** TRY IT **
Under this line is some data; print exactly the lines from the one containing "Instruction: Click the" through its last line, without pictures.

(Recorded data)
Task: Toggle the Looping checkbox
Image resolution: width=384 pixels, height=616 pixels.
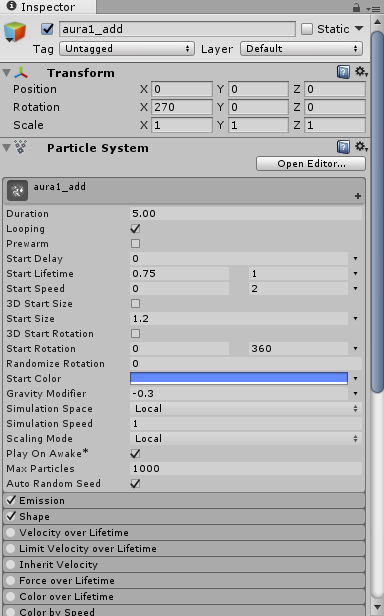Action: (x=135, y=229)
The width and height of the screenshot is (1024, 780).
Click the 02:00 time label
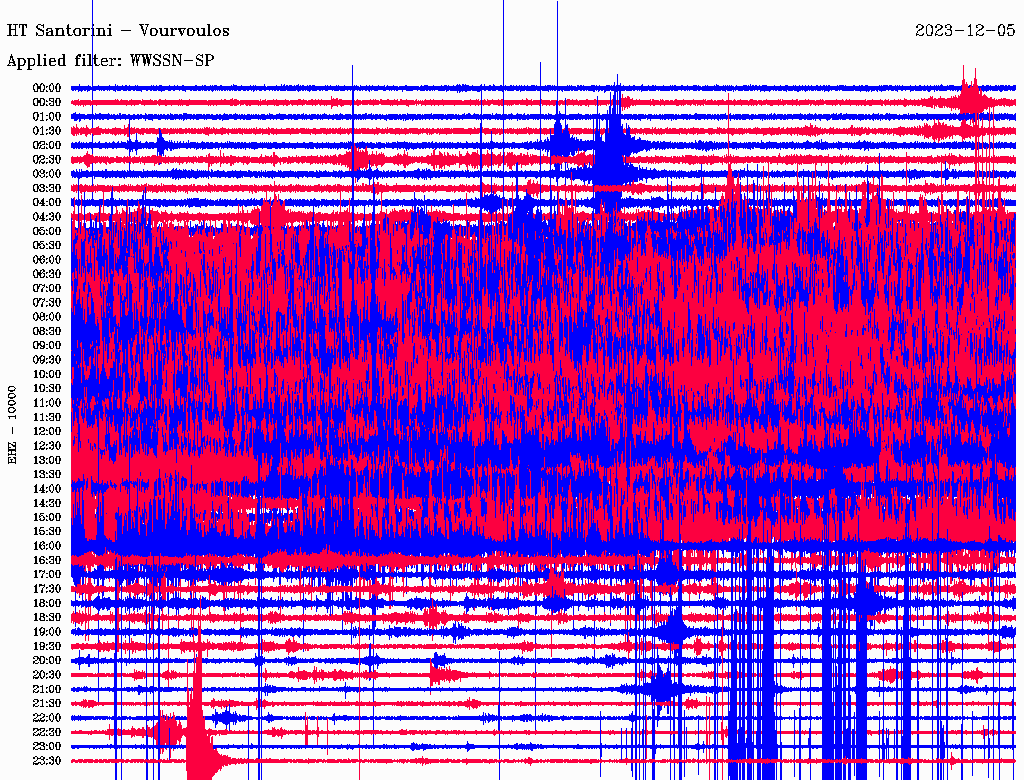tap(47, 145)
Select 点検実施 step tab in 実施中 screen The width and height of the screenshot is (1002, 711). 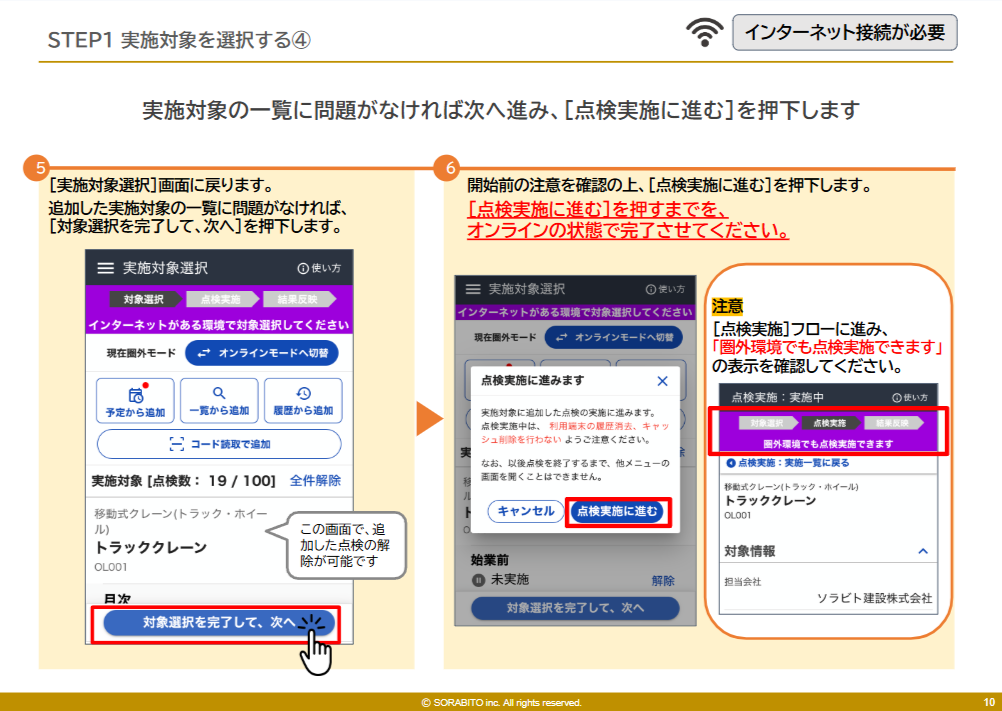pos(828,423)
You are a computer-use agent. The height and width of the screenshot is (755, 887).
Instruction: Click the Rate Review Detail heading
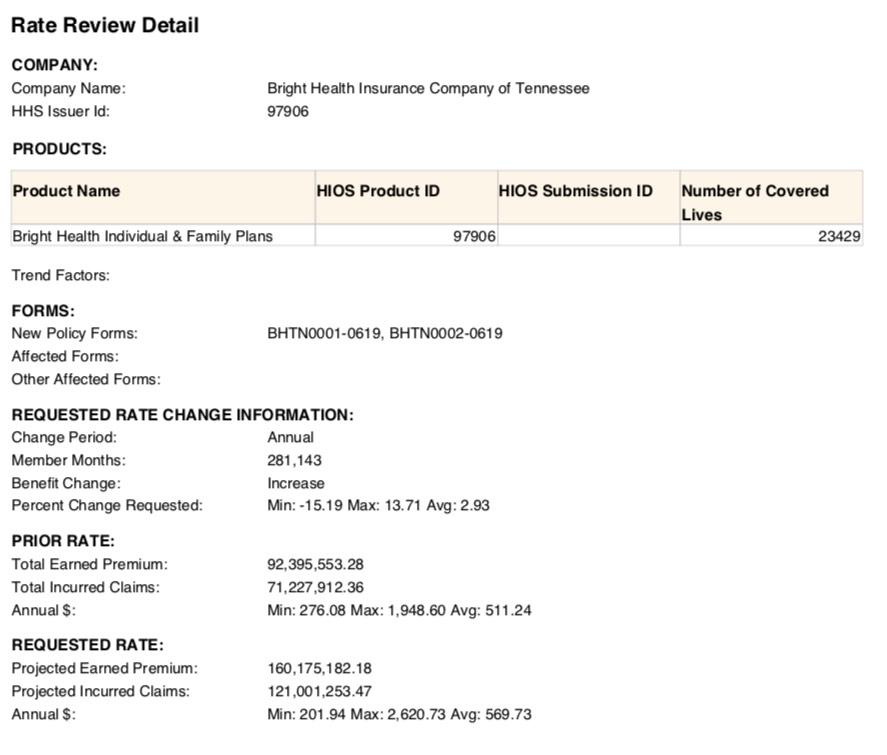[105, 26]
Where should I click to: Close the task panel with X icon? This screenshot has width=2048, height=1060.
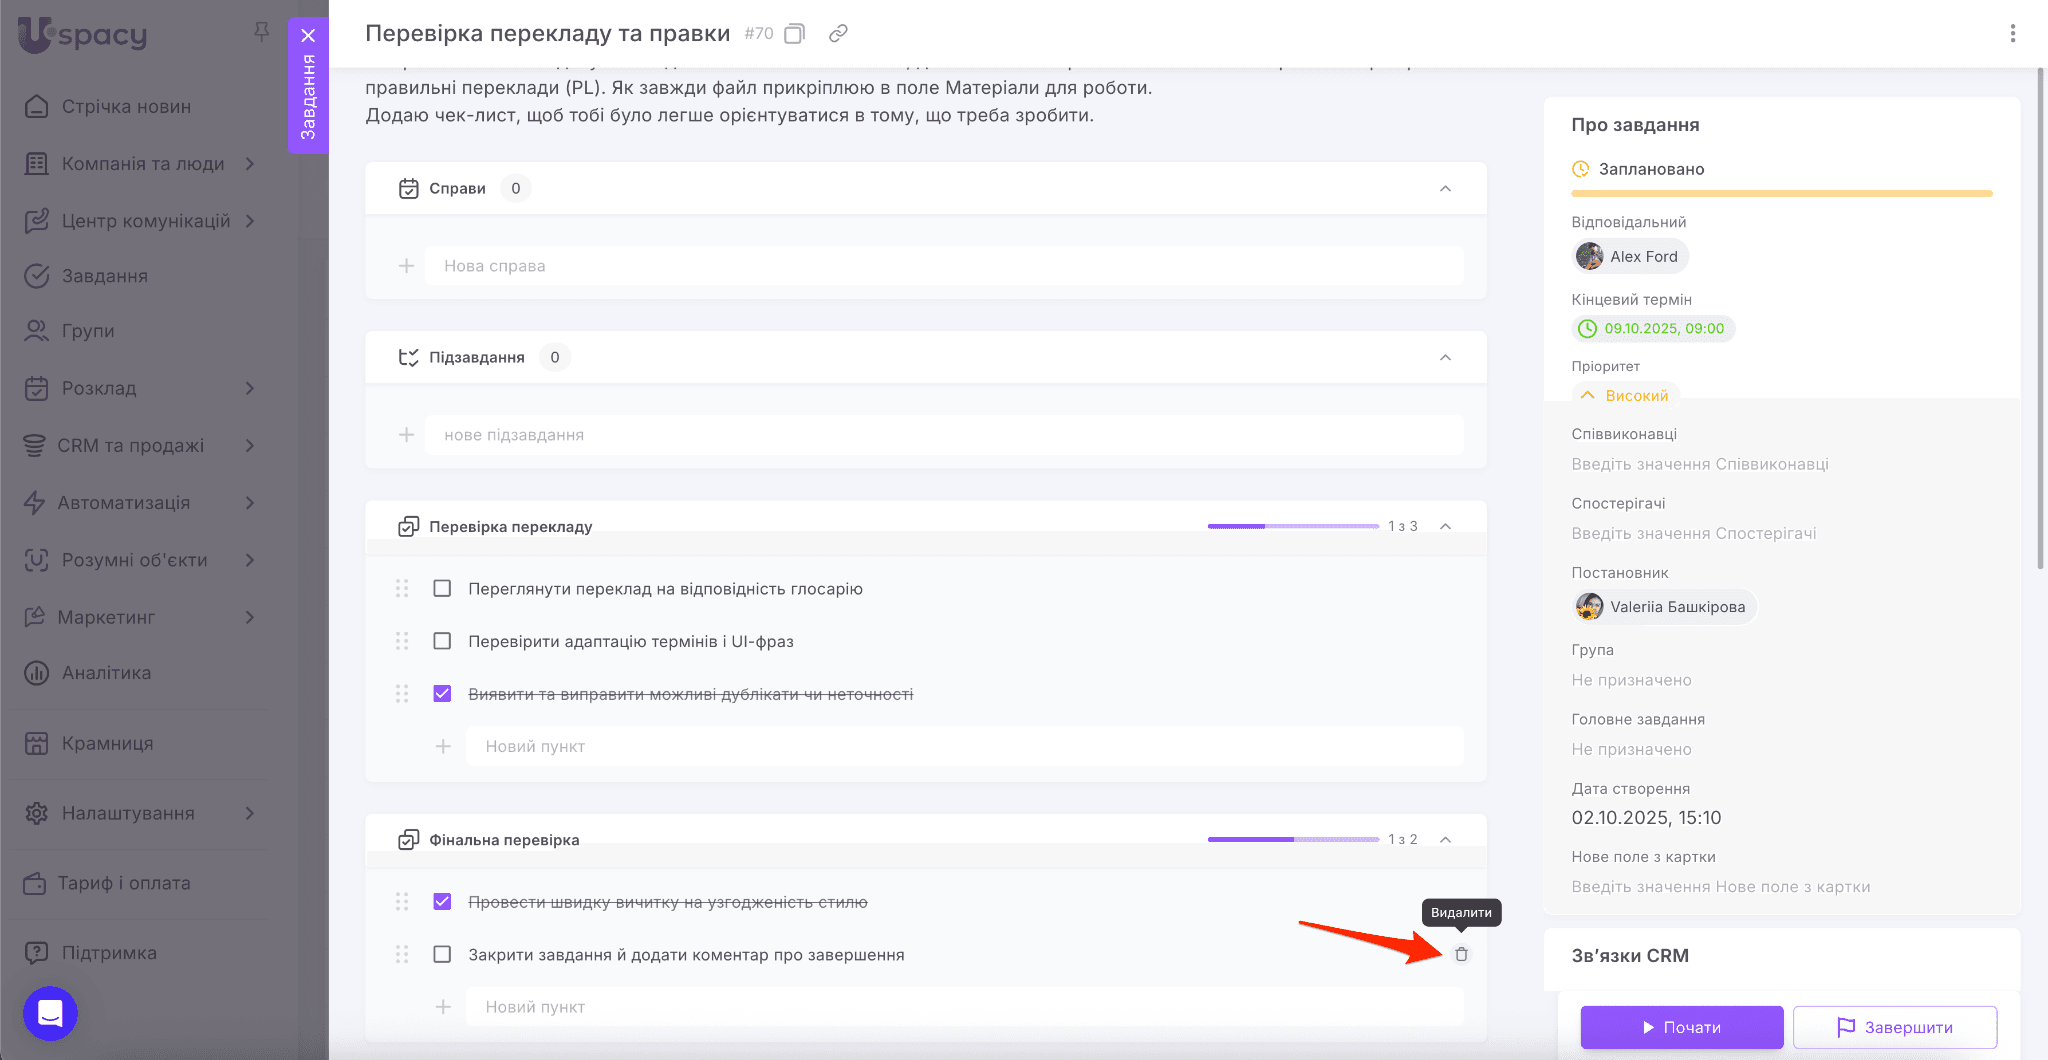[x=308, y=35]
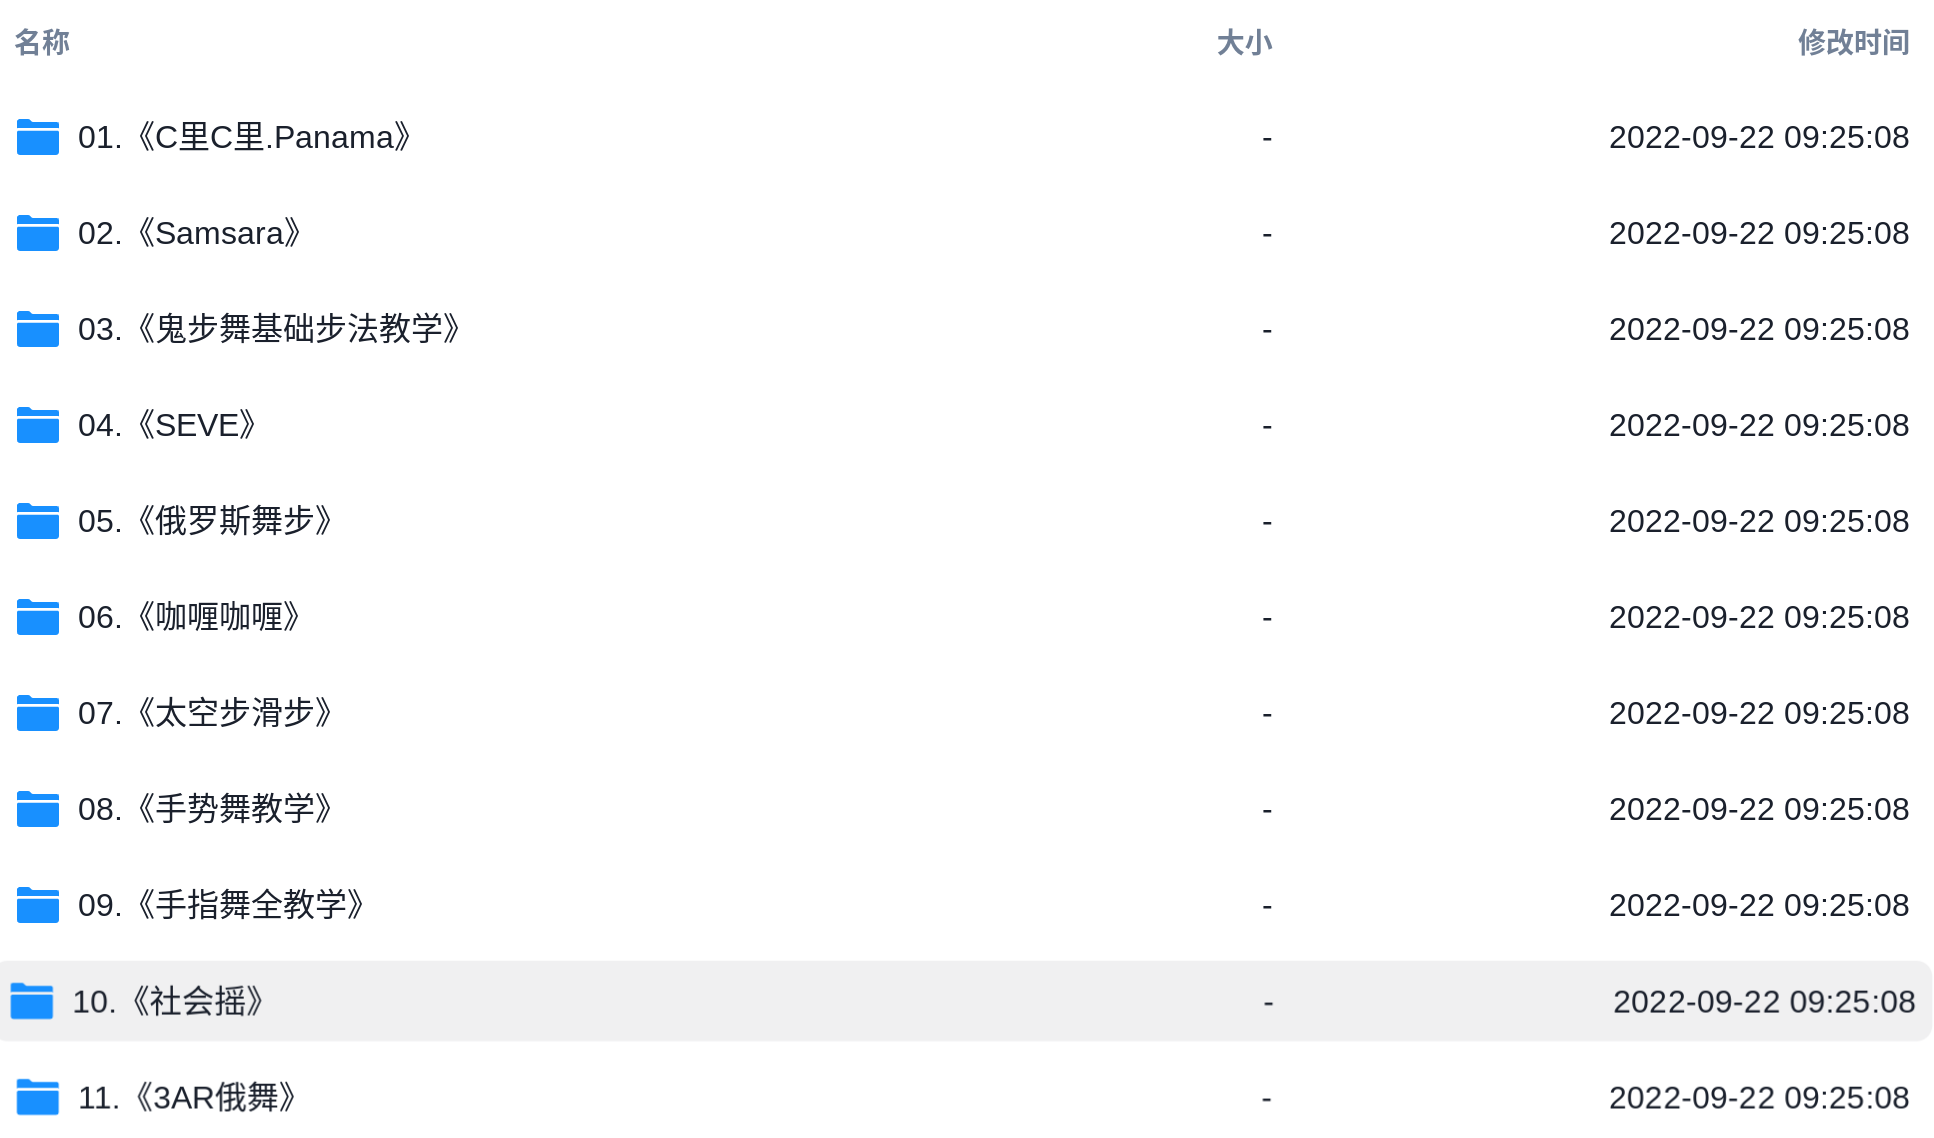The width and height of the screenshot is (1934, 1138).
Task: Open the 08.《手势舞教学》 folder name
Action: [205, 809]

** EXERCISE SOLUTION **
Instruction: Click the Rate Review Detail heading
[105, 26]
Where should I click to: Close the task panel with X icon? This screenshot has width=2048, height=1060.
[x=308, y=35]
The width and height of the screenshot is (1934, 1138).
Task: Open the 08.《手势舞教学》 folder name
Action: [205, 809]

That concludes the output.